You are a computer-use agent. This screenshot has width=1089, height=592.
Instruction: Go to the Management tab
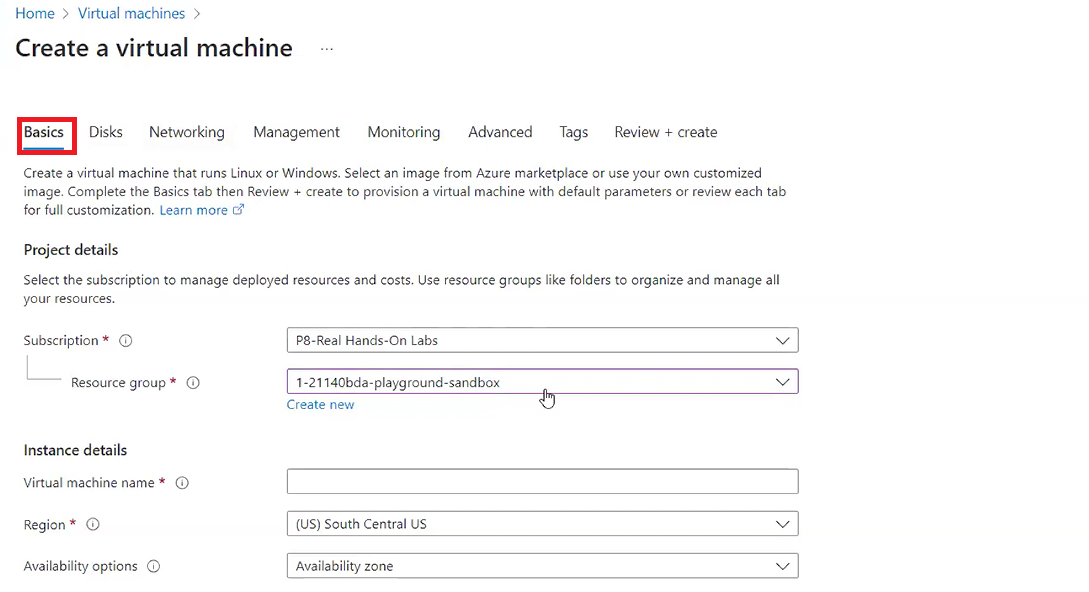tap(296, 132)
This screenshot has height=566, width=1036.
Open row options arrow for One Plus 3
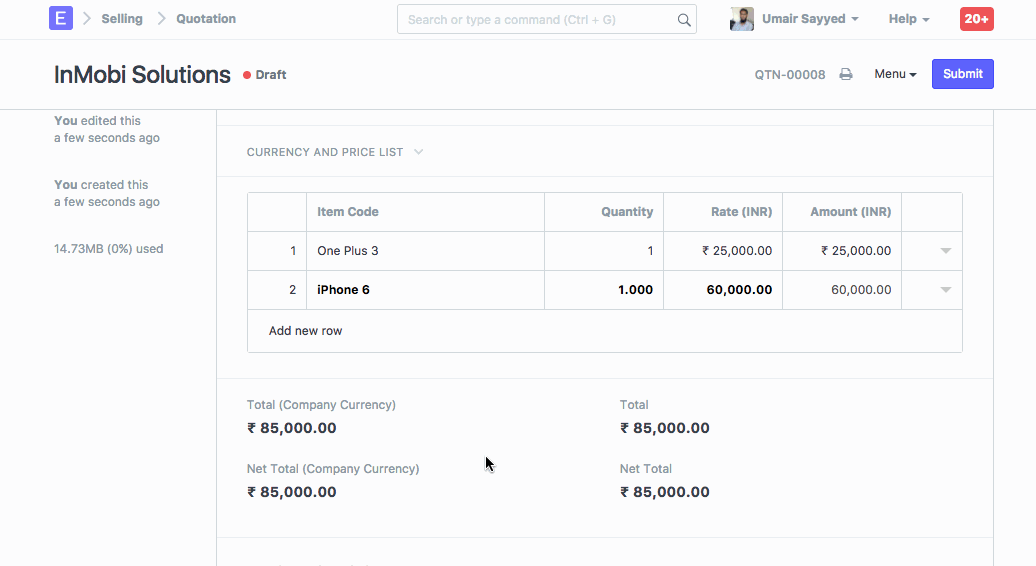point(945,251)
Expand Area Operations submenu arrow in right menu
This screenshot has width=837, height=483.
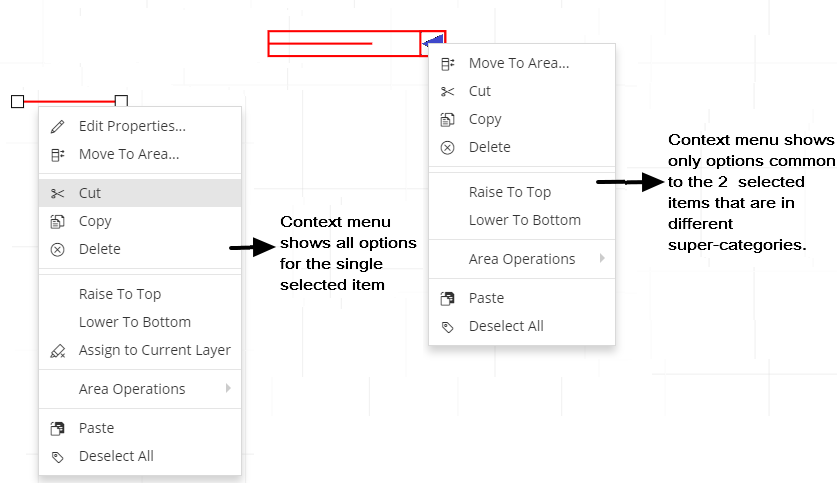(x=602, y=258)
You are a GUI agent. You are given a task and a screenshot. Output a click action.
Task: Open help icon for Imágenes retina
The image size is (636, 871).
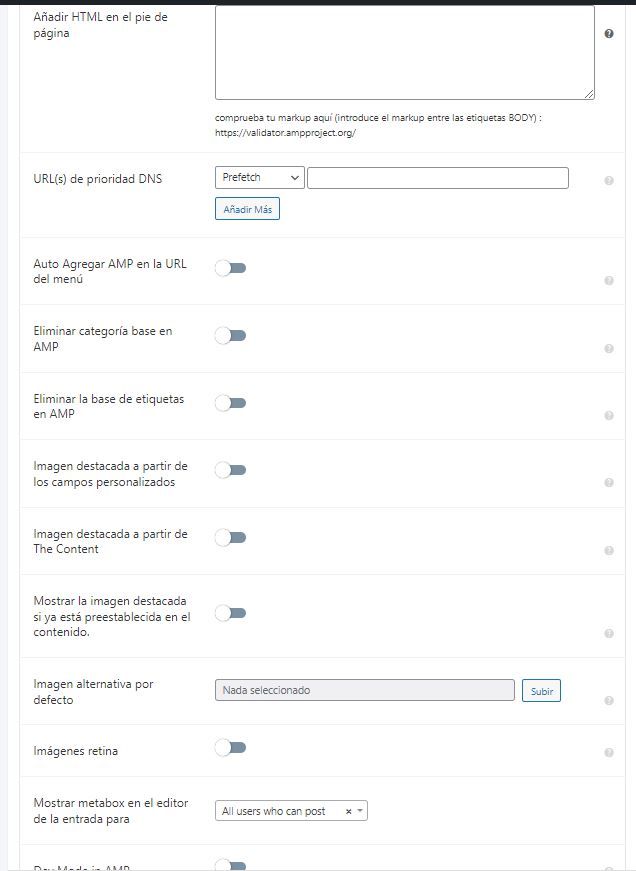pyautogui.click(x=609, y=752)
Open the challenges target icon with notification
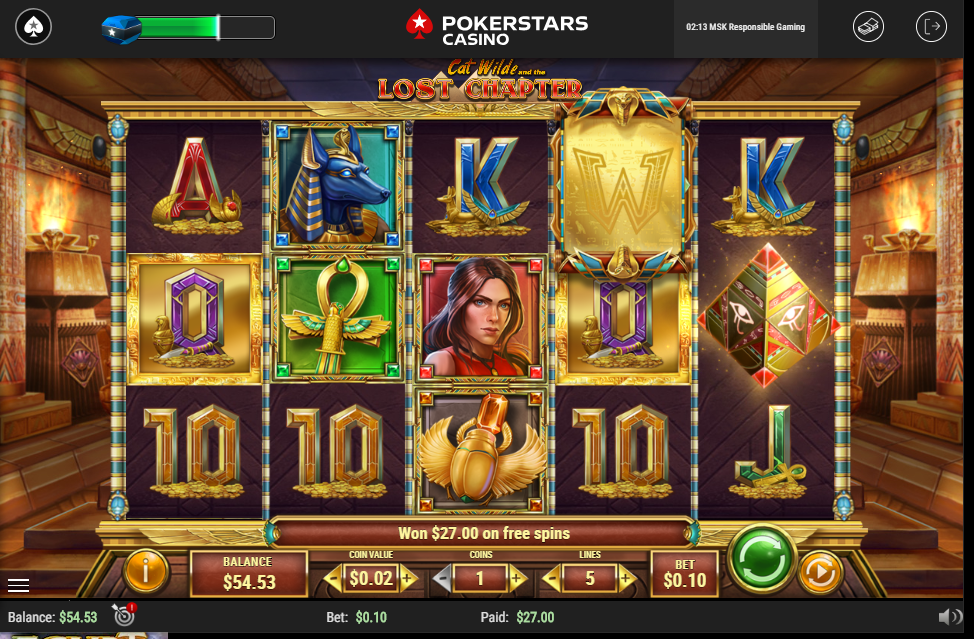The image size is (974, 639). pyautogui.click(x=124, y=614)
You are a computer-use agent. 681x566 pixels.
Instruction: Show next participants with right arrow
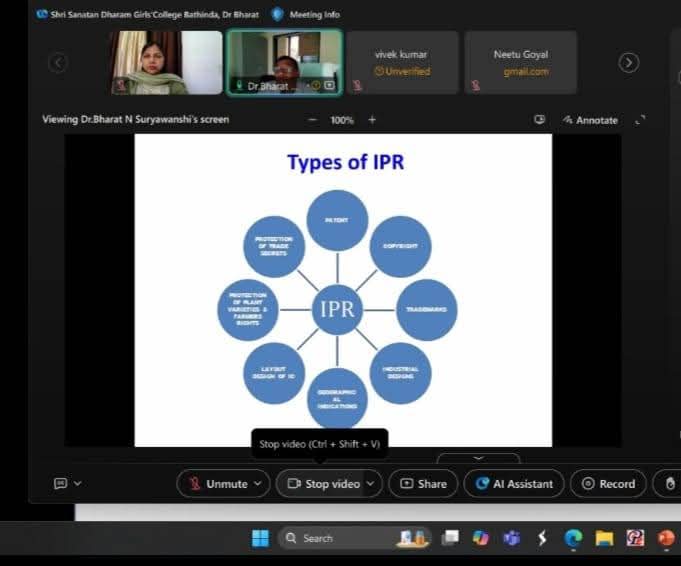(x=629, y=62)
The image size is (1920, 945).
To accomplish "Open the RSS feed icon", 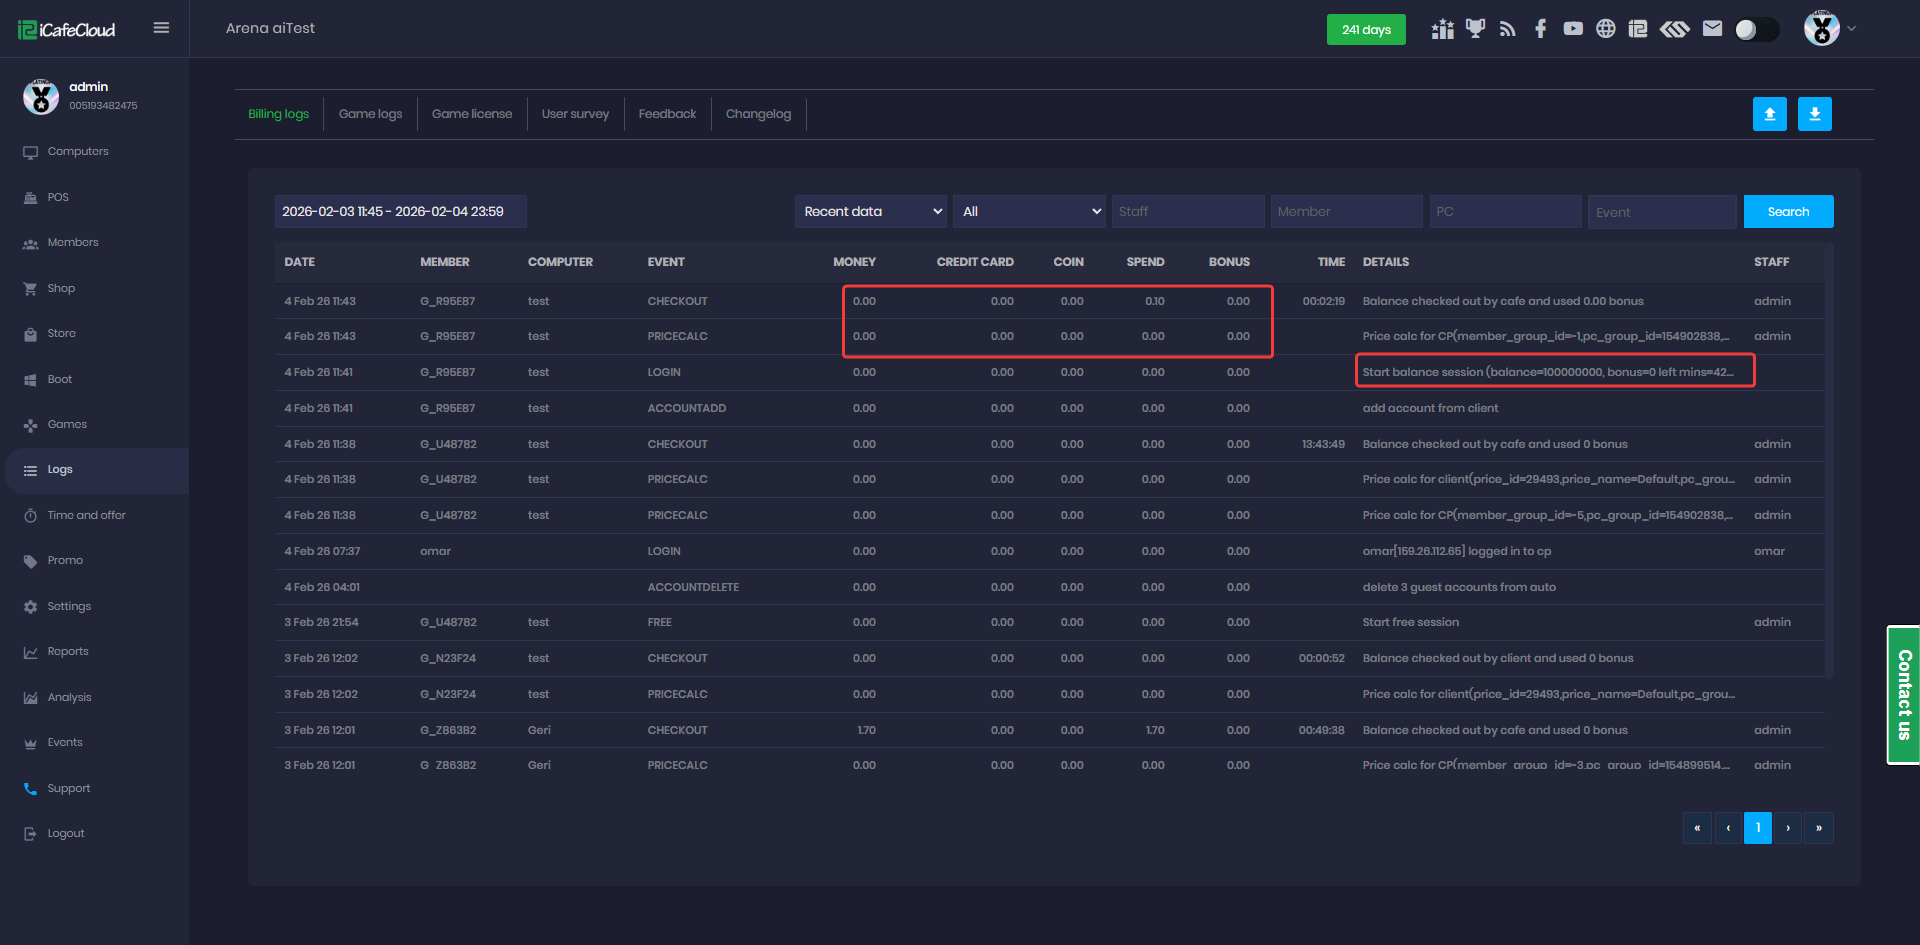I will click(x=1508, y=29).
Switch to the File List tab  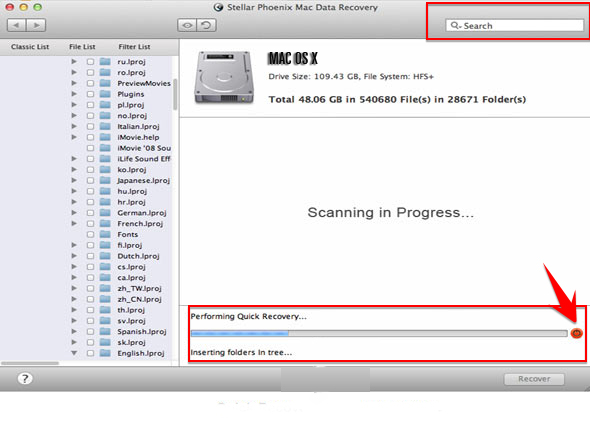point(82,47)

※

What is expected
Return each line of the data above that includes the word "computer".

Finished exercise
You are a computer-use agent. This screenshot has width=1089, height=592.
You are a computer-use agent. 681x566 pixels.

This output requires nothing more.